In conversation with my friend Ivan, I sincerely wanted to know if there have been intellectual currents to stir up Orthodoxy’s pot in the last, say one hundred, years? He mentioned the sainted Seraphim Sobolev, and I quote from an article online from Orthodox Russia Nos. 21 and 22, 1994 : “The spiritual founder of the Bulgarian Old-Calendarist Orthodox Church was Archbishop Seraphim (Sobolev)-the well-known theologian, profound expert on the works of the Holy Fathers, the fiery defender of holy Orthodoxy. People who knew well his struggle for the purity of the Orthodox faith called him ‘the conscience of Orthodoxy.’ Archbishop Seraphim lived in Bulgaria for thirty years.  By his righteous life, filled with deprivations, calamities and persecutions from the dark powers of evil, from the powers of this world, he drew to himself spiritual children. Seraphim began to nurture them in the strict Orthodox spirit. For example, he was able to introduce Confession before Holy Communion again into the life of the Bulgarian Church.  At that time, the Mystery of Confession was almost completely forgotten in Bulgaria.”

Well, not exactly what I had in mind as an “intellectual” current, but Ivan then whisked me off to visit Seraphim’s tomb, a place of great popular veneration in Sofia, in a little chapel in the gorgeous Baroque-style Russian Orthodox Church reached from a side door. In the antechamber, visitors – mostly women – sat writing prayer-petitions on the paper provided, while others stepped one by one into the chamber holding the sarcophagus to say their prayer. It was a homely scene and at least far removed from the dispiriting reputation of the official Church.

• **Work to complete**
**1)** From the passage about Seraphim Sobolev, pull out word for word the portion that begins with "Well, not exactly" and ends with "the official Church.".
**2)** According to the passage about Seraphim Sobolev, what practice did Seraphim bring back into the life of the Bulgarian Church?

• **Data block**
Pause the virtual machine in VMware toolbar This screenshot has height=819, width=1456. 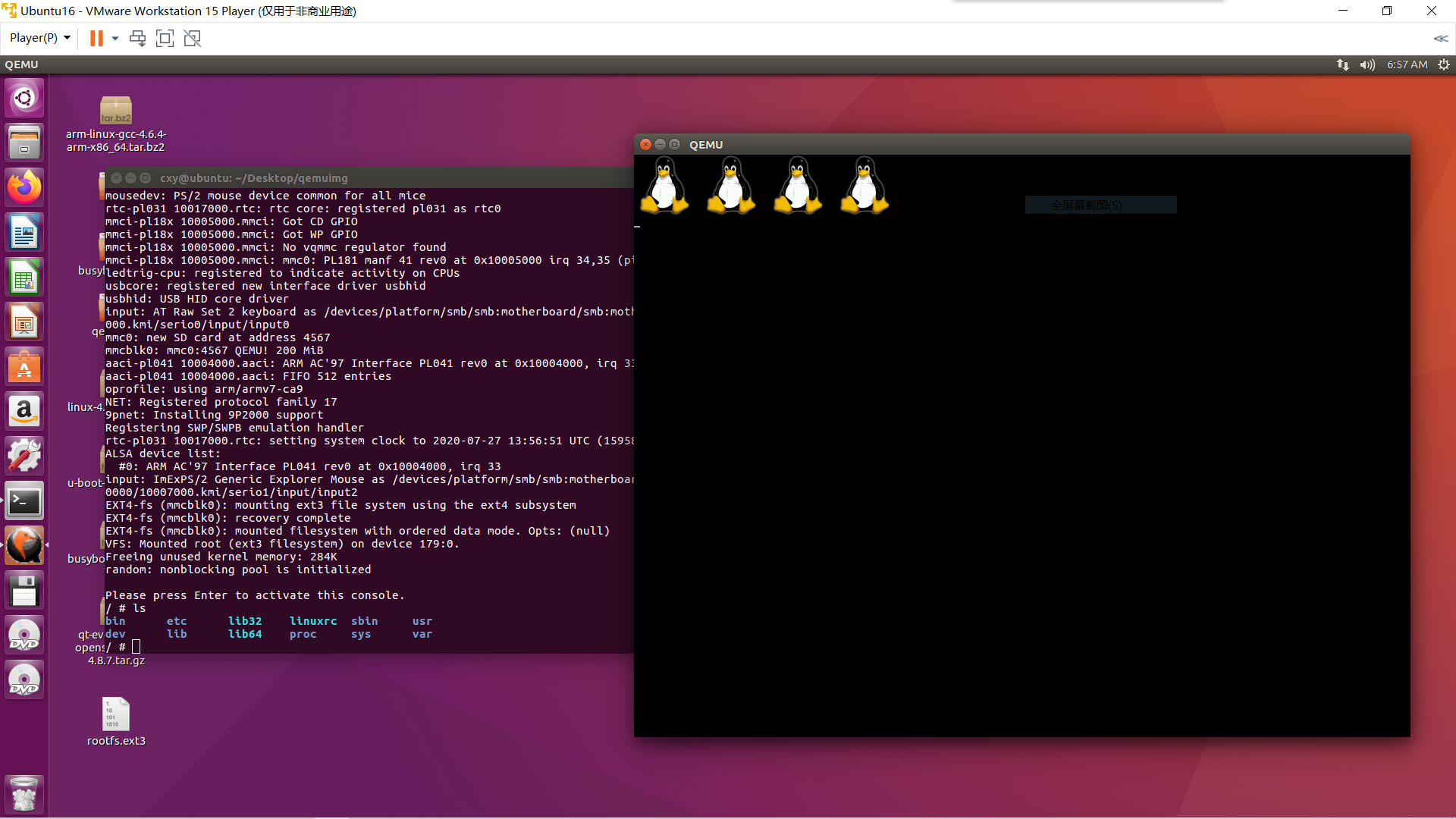click(x=96, y=38)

• **Responses per task**
**1)**
Well, not exactly what I had in mind as an “intellectual” current, but Ivan then whisked me off to visit Seraphim’s tomb, a place of great popular veneration in Sofia, in a little chapel in the gorgeous Baroque-style Russian Orthodox Church reached from a side door. In the antechamber, visitors – mostly women – sat writing prayer-petitions on the paper provided, while others stepped one by one into the chamber holding the sarcophagus to say their prayer. It was a homely scene and at least far removed from the dispiriting reputation of the official Church.

**2)** Confession before Holy Communion.